I heard the voice from below my feet. My legs were wobbling, my heart racing, the layers of skin rubbed raw on my fingers. I felt a bead of sweat roll down my face and took a deep breath. The voice again, “Tod, do you trust me?” It was my Dad holding on to the belay rope that was yo-yoing through the protection and attached to my harness. Seventeen years old, I was climbing a face at Big Rock by Lake Perris in California. I was on a very thin hold and close to peeling off. I could feel myself beginning to panic. More than anything, I needed to move. I need to leap off the little ledge and try to hold myself on something that looked as solid as the edge of a quarter. I needed to jump and grab and pull and push my weight out on the small nubbin of rock that would propel me further up the face.
But I just couldn’t. Fatigue and fear now messed with my mind and sapped my strength. I was convinced that I was going to fall. And I feared that the rope or my Dad would fail and then…The voice again, “TOD, DO YOU TRUST ME!” Dad was yelling now. “Of COURSE I DO.” I yelled back mostly to get him to shut up so I could focus on my panic.
“Then MOVE, son. I will not let you fall, I’ve got you. If you trust me you have to act now! There is no other way.”
And so I did. In one motion I gave a final push on my trembling legs and lunged for the handhold. I felt the rope stiffen to secure my safety and my fingers hook on the micro ledge that was, for the moment anyway, my new perch. But that was all it took. Once I got moving I kept moving until finally I pulled myself over the top and yelled. “Belay off!”
I looked down and saw my Dad’s smiling face. I knew what he was thinking. “All you had to do is trust me.”
If you have been following along in this series of posts in the Sermon on the Mount, then you know that when we get to the close of Chapter 7, we are in same place. But instead of being on the face of a climb we are about to descend down from the safe place at the foot of Jesus where we have been taking in his teaching. And the question is, “Do we trust him?”
In Matthew 5-7 we have learned what Jesus meant when he announced, “Repent, for the Kingdom of heaven has come near.” The invitation, the promise, the revealed “Good News”, the gospel, is announced to all who would receive it: God’s Kingdom, his reign and rule that will restore this broken world to the way it was intended to be is now present in Jesus.
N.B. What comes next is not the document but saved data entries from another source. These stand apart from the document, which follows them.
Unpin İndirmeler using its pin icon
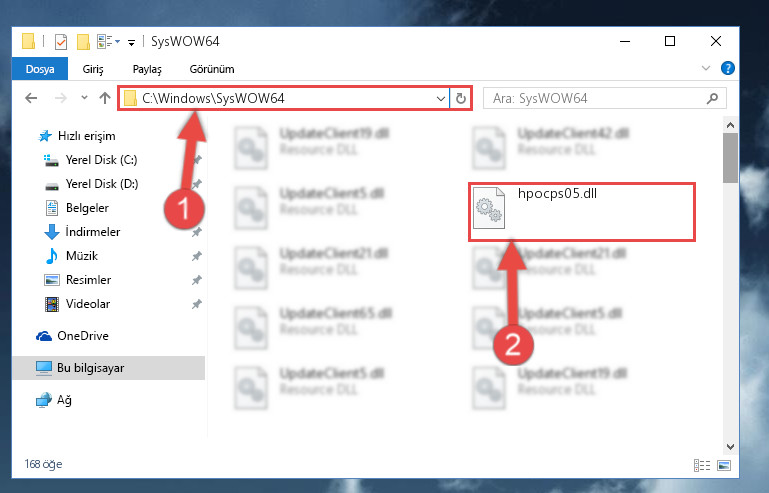Viewport: 769px width, 493px height. coord(197,232)
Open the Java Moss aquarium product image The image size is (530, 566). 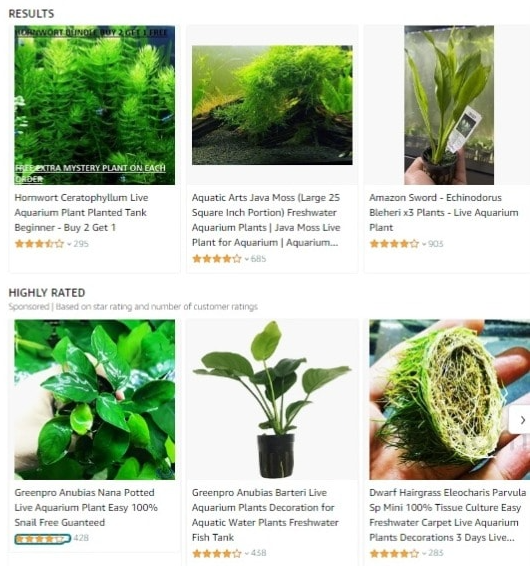[272, 105]
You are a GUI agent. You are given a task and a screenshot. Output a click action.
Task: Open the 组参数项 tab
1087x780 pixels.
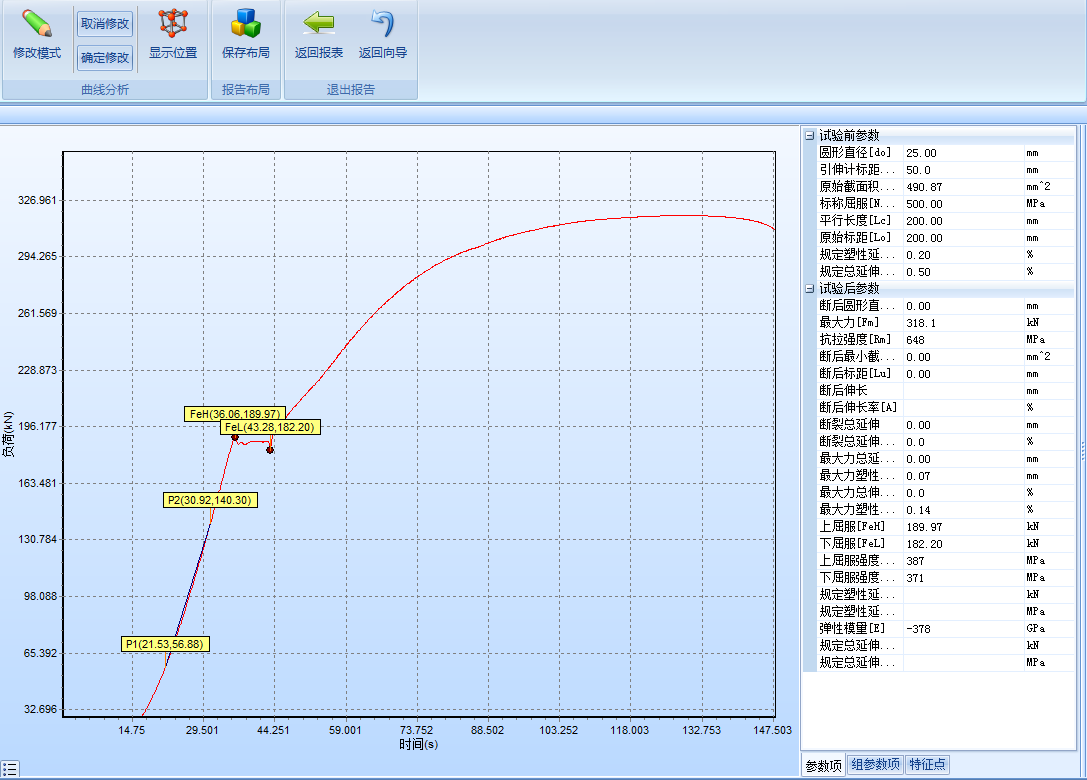pos(875,765)
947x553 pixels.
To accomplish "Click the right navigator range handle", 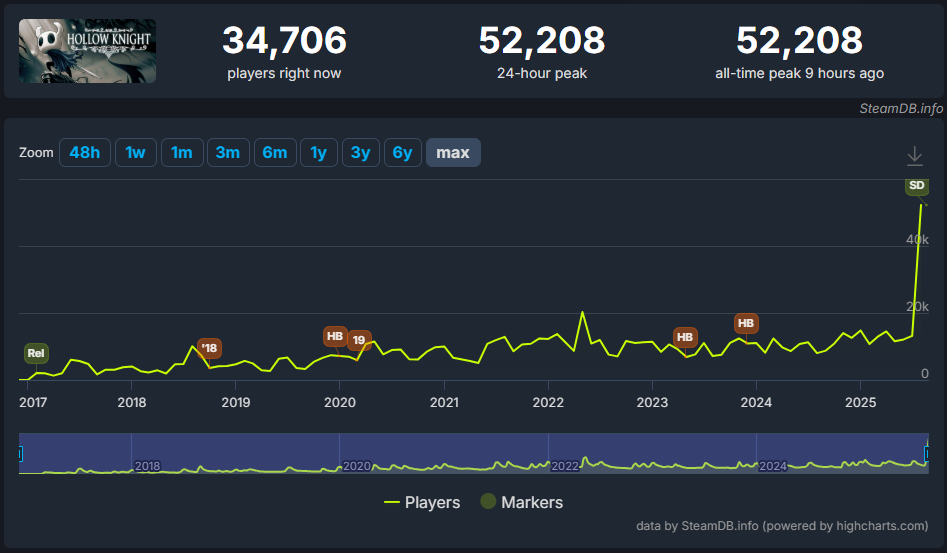I will 927,453.
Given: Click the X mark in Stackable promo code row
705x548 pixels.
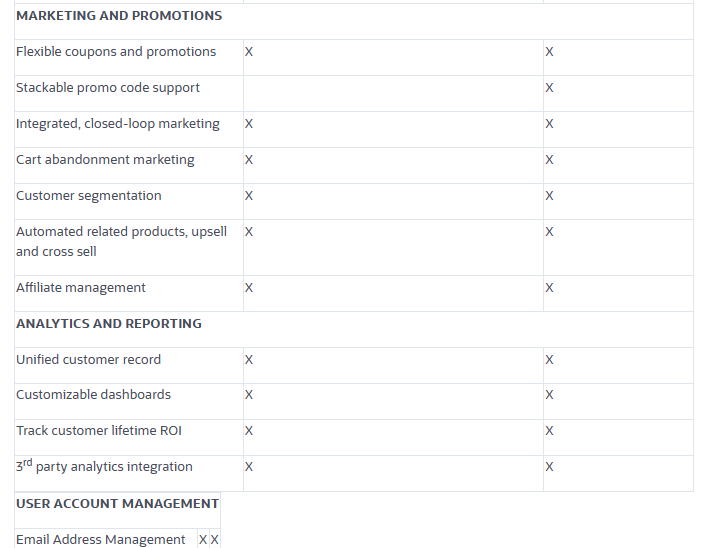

Through Jesus we are offered the grace of invitation to live in God’s Kingdom, to be one of Jesus’ disciples, to find life, real life, true life as God intended it if we will only have faith, if we will only believe it, if we will only trust him.
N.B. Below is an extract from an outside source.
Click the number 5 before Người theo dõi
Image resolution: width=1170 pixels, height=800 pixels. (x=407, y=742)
And in Matthew 7:13-29, Jesus takes his hearers to their moment of decision. What will they do about the announcement that God’s Kingdom is available in Jesus? What will you and I do about it today?
As we prepare these final posts in this series, and face what it means to follow Jesus, keep this thought rolling around in your soul: Jesus’ word is his grace, our actions are our faith. Jesus’ word, his teaching, his revealing to us the truth of the Kingdom in our midst is grace to us. We don’t deserve his attention, we haven’t earned our spot at his feet, we don’t merit the revelation that we are receiving, but Jesus has given it to us. It is grace.
Faith is not just given intellectual assent or emotional preference to something, faith is leaning on it, faith is trusting it enough to do something about it. Jesus’ word is his grace, our actions are our faith.
In rockclimbing or in Christian living, the maxim we have learned from Dallas Willard is the same: To believe something is to act as if it true. And specifically, “Believers are those who act as if the gospel is true.”
Just as I did on that rock so long ago, over the next few days you and I will have a chance to test our faith, to check our beliefs, to face a moment of truth. Jesus is saying, “Do you trust me? You have to act. There is no other way.”